Frames that don’t inherit start automatically once awaited — they are instant coroutines.
| Frame type | Trait | Behavior |
|---|---|---|
AwaitableFrame<T> |
— | Starts immediately (queued to run) |
AwaitableIOFrame<T> |
deferred_task_tag |
Deferred — runs only when externally triggered |
AwaitableIOFrame¶
Special coroutine frame for I/O-bound or event-driven operations.
It inherits from deferred_task_tag, making it lazy-start — it doesn’t run until the poller or timer activates it.
Key points:
initial_suspend()→std::suspend_never, coroutine body is prepared but execution waits for an external event.- Typically used for
async_read,async_write,async_connect, etc. - Execution resumes only when triggered by the runtime (poller, timer, or another coroutine).

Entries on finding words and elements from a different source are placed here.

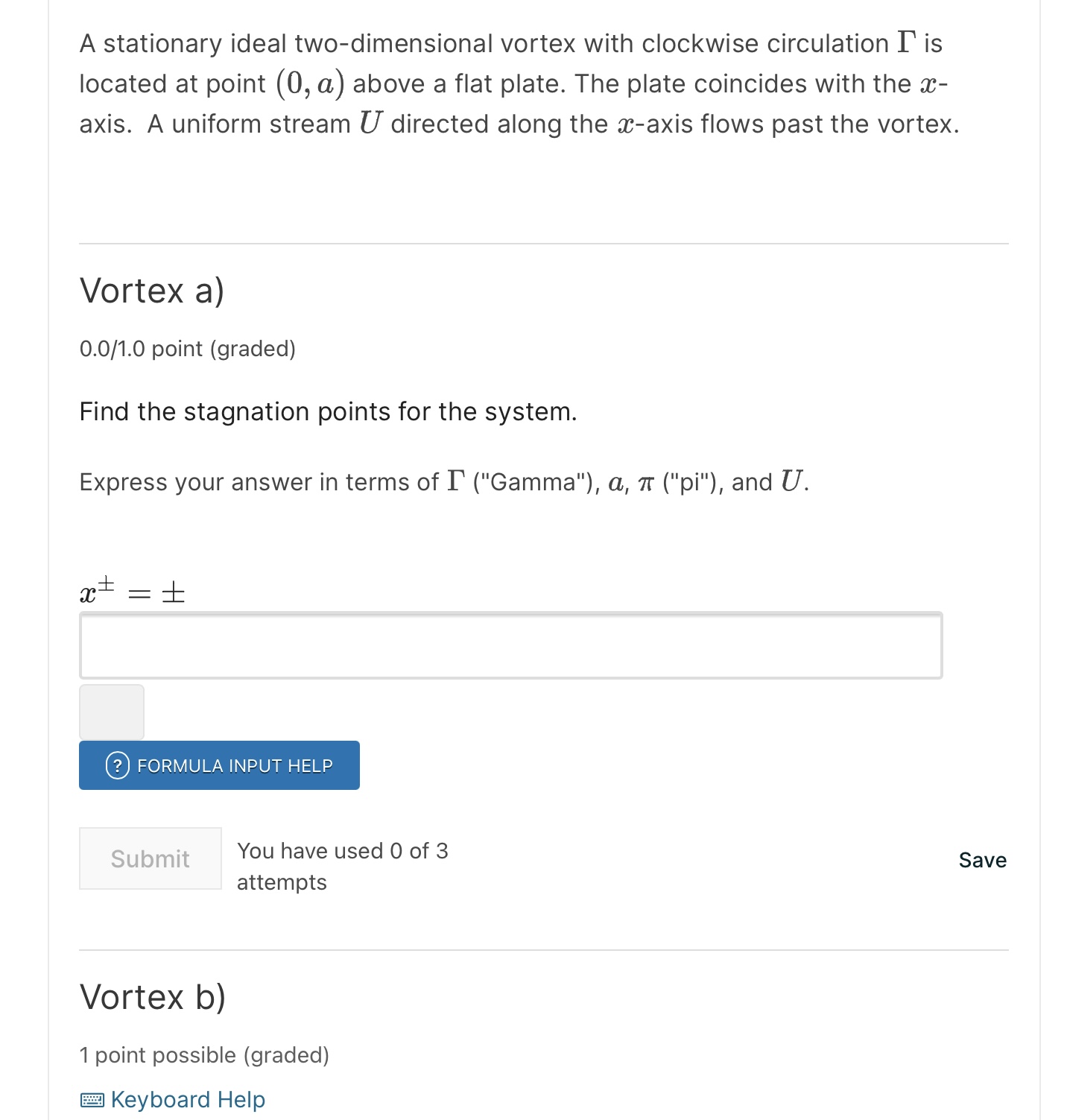The image size is (1067, 1120).
Task: Select the attempts counter text area
Action: (x=343, y=866)
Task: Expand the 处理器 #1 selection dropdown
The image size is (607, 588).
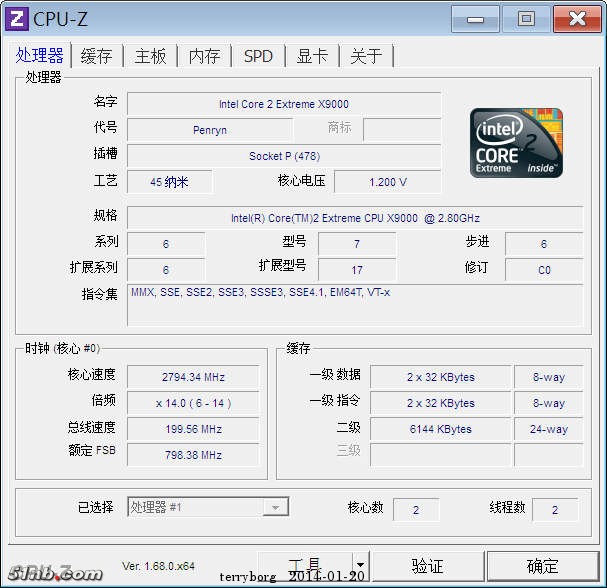Action: click(x=275, y=508)
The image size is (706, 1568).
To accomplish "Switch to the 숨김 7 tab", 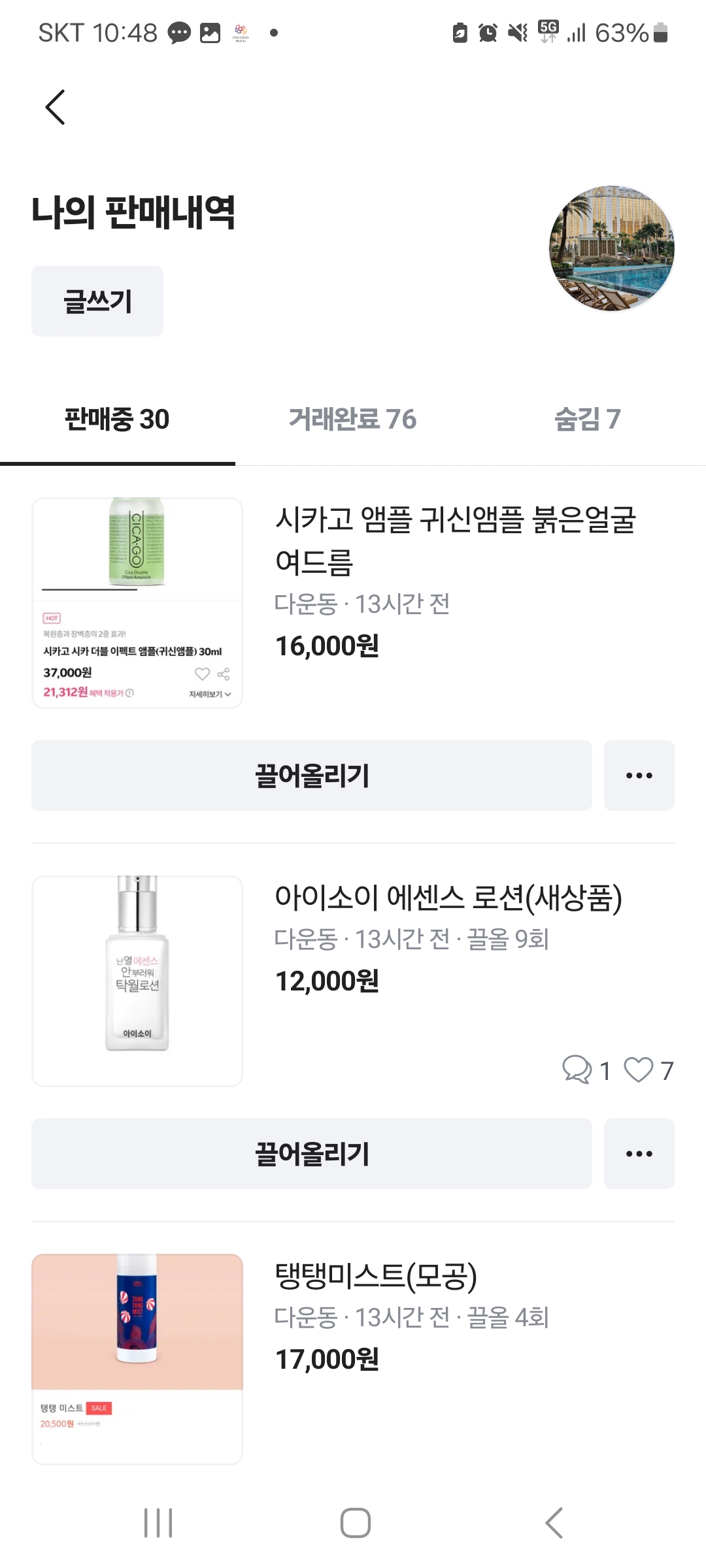I will (x=587, y=419).
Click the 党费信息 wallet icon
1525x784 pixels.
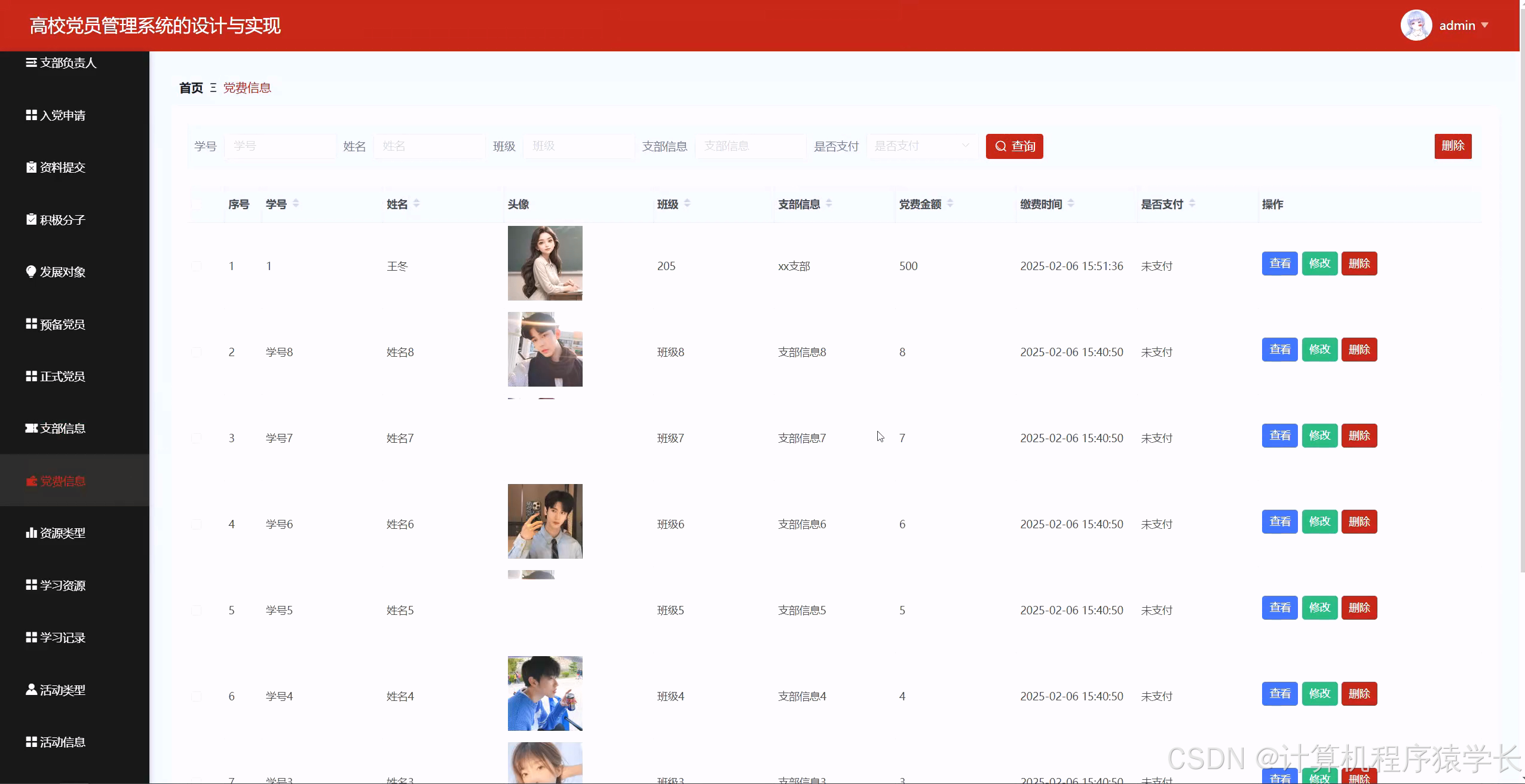point(32,481)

This design ensures that I/O coroutines aren’t executed prematurely and stay synchronized with system-level events.
Scheduling Behavior¶
During co_await some_task():
- If the awaited frame is not deferred — coroutine is queued right away (
push_frame_into_task_queue). - If it inherits
deferred_task_tag— coroutine is parked, and will only resume when triggered externally.
Thus, deferred frames = passive tasks, non-deferred = active tasks.
Custom Frames¶
You can define your own coroutine frame and choose how it behaves — instant or deferred — simply by inheriting (or not)
from deferred_task_tag.
Example: instant-start frame¶
struct MyInstantFrame : usub::uvent::detail::AwaitableFrameBase {
std::suspend_always initial_suspend() noexcept { return {}; } // queued immediately
std::suspend_always final_suspend() noexcept { push_frame_to_be_destroyed(); return {}; }
void unhandled_exception() { exception_ = std::current_exception(); }
void return_void() {}
auto get_return_object() {
coro_ = std::coroutine_handle<MyInstantFrame>::from_promise(*this);
return task::Awaitable<void, MyInstantFrame>{this};
}
};
Example: deferred frame¶
struct MyDeferredFrame : usub::uvent::detail::AwaitableFrameBase,
usub::uvent::detail::deferred_task_tag {
std::suspend_never initial_suspend() noexcept { return {}; } // deferred: no auto-run
std::suspend_always final_suspend() noexcept { push_frame_to_be_destroyed(); return {}; }
void unhandled_exception() { exception_ = std::current_exception(); }
void return_void() {}
auto get_return_object() {
coro_ = std::coroutine_handle<MyDeferredFrame>::from_promise(*this);
return task::Awaitable<void, MyDeferredFrame>{this};
}
};
Example usage¶
task::Awaitable<void, MyInstantFrame> active_task() {
std::cout << "Runs immediately" << std::endl;
co_return;
}
task::Awaitable<void, MyDeferredFrame> passive_task() {
std::cout << "Will only run after external trigger" << std::endl;
co_return;
}
task::Awaitable<void> main_coro() {
co_await active_task(); // executes now
co_await passive_task(); // waits for runtime signal
}
Typical Use Cases¶
| Frame Type | Start Policy | Common Usage | Description |
|---|---|---|---|
AwaitableFrame<T> |
Instant | Compute tasks, coroutine pipelines, async chains | Default frame — starts as soon as awaited and queued in thread’s task system. |
AwaitableIOFrame<T> |
Deferred | Sockets, timers, poll-based waits | Used by all system-level async operations (async_read, async_write, etc.) that rely on epoll/kqueue. |
Custom + deferred_task_tag |
Deferred | Custom I/O or event subsystems | Extendable for domain-specific triggers (GPU jobs, message queues, RPC dispatchers). |
| Custom (no tag) | Instant | Background compute, scheduler workers | For immediate task launch within runtime queues. |
Summary¶
- AwaitableFrameBase — core coroutine control block.
- AwaitableFrame
— standard, instant coroutine frame. - AwaitableIOFrame
— deferred, externally triggered coroutine frame. - deferred_task_tag — compile-time marker that enables lazy-start behavior.
- DeferredFrame concept — used internally to detect frame behavior at compile time.
This makes uvent’s coroutine system both type-safe and policy-driven: you can decide whether a coroutine should start instantly or wait for an external trigger, without any runtime checks or extra branching.